Ghrelin相对表达量如图4所示，藏猪胃底组织中mRNA的表达量（0.495 8±0.023 1）显著低于长白猪（0.741 7±0.026 6）。可见，Ghrelin基因在藏猪胃底组织中mRNA的低表达可能是藏猪生长缓慢的原因之一，这将为提高藏猪生长速度的进一步研究奠定基础。

3结论与讨论

Du等的研究结果表明，在仔猪断奶后，其胃底Ghrelin mRNA表达量上调10 d[10]。在体外，半胱胺能显著增加胃黏膜细胞Ghrelin mRNA的表达[11]。Yang等的研究表明，高铜日粮可以通过增强生长猪Ghrelin mRNA的表达水平、生长激素（growth hormone）的分泌来提高采食量、促进体质量的增加[12]；Yin等也有类似的结果，认为仔猪日粮中添加ZnO能刺激其胃中Ghrelin的分泌[13]。而禁食24、48 h均能显著降低大鼠下丘脑中Ghrelin mRNA的表达水平[14]。在禁食72 h后，断奶仔猪下丘脑、垂体、胃中Ghrelin mRNA的表达水平均

较低[15]。在猪、羊等动物上已证实，动物摄食可以促进动物生长[7-8]，本研究结果与之基本一致，即Ghrelin基因在藏猪胃底组织中mRNA的表达显著低于长白猪，这可能是藏猪生长缓慢的原因之一。然而李加龙却得出相反的研究结果，在牦牛皱胃中，Ghrelin阳性细胞分布于黏膜层胃底腺的下部，而瘤胃、网胃和瓣胃上未见其表达，牦牛Ghrelin阳性产物的表达面积（S）和累计光密度值（IOD）均大于黄牛且差异极显著（P<0.01），他认为牦牛胃中的Ghrelin可能以内源性为主，且与外源性相结合共同参与了食欲、摄食行为及能量代谢与平衡等生理功能的调节[16]。这可能与物种等不同有关，若究其原因，尚需进一步研究。

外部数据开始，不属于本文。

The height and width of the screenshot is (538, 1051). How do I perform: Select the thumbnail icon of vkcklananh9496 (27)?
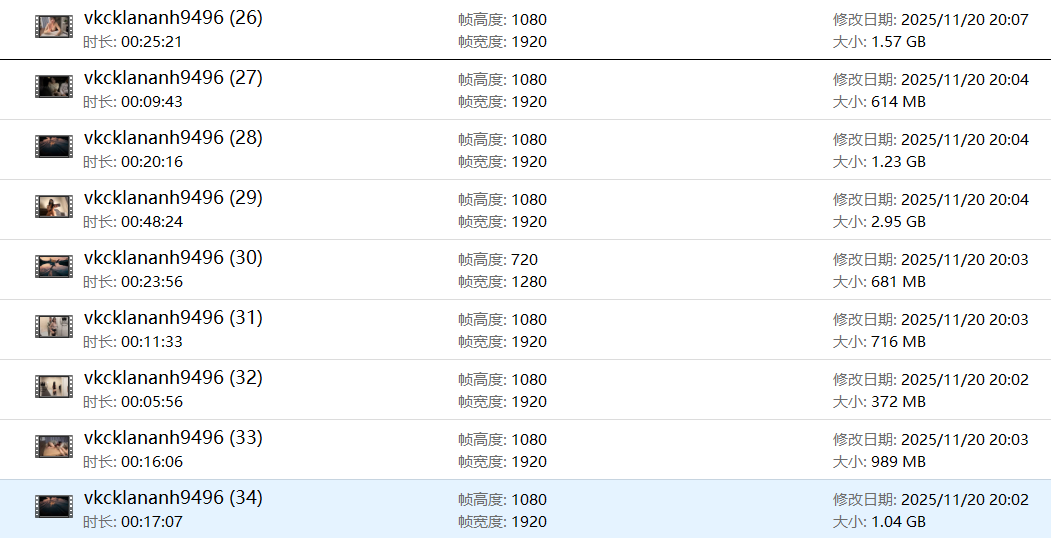(53, 87)
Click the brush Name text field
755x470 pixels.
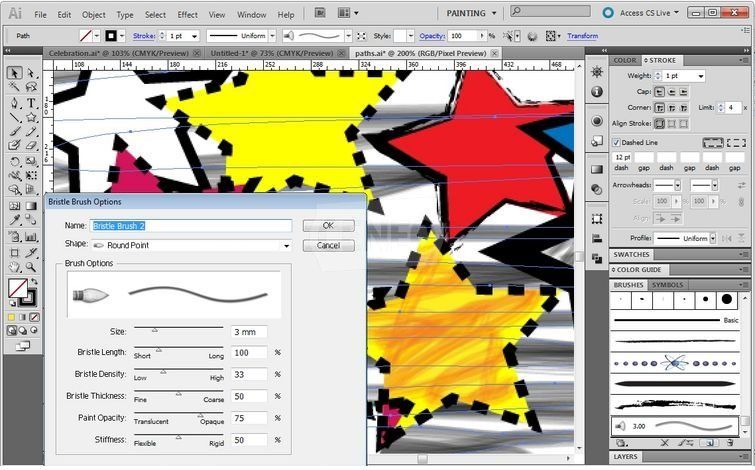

总之，Ghrelin具有调节生长激素分泌、摄食等多种生物学作用，而动物摄食可以促进动物生长。藏猪胃底组织中Ghrelin mRNA的表达量显著低于长白猪，即该基因在藏猪胃底组织中mRNA的低表达可能是藏猪生长缓慢的原因之一，这将为提高藏猪生长速度的进一步研究奠定基础。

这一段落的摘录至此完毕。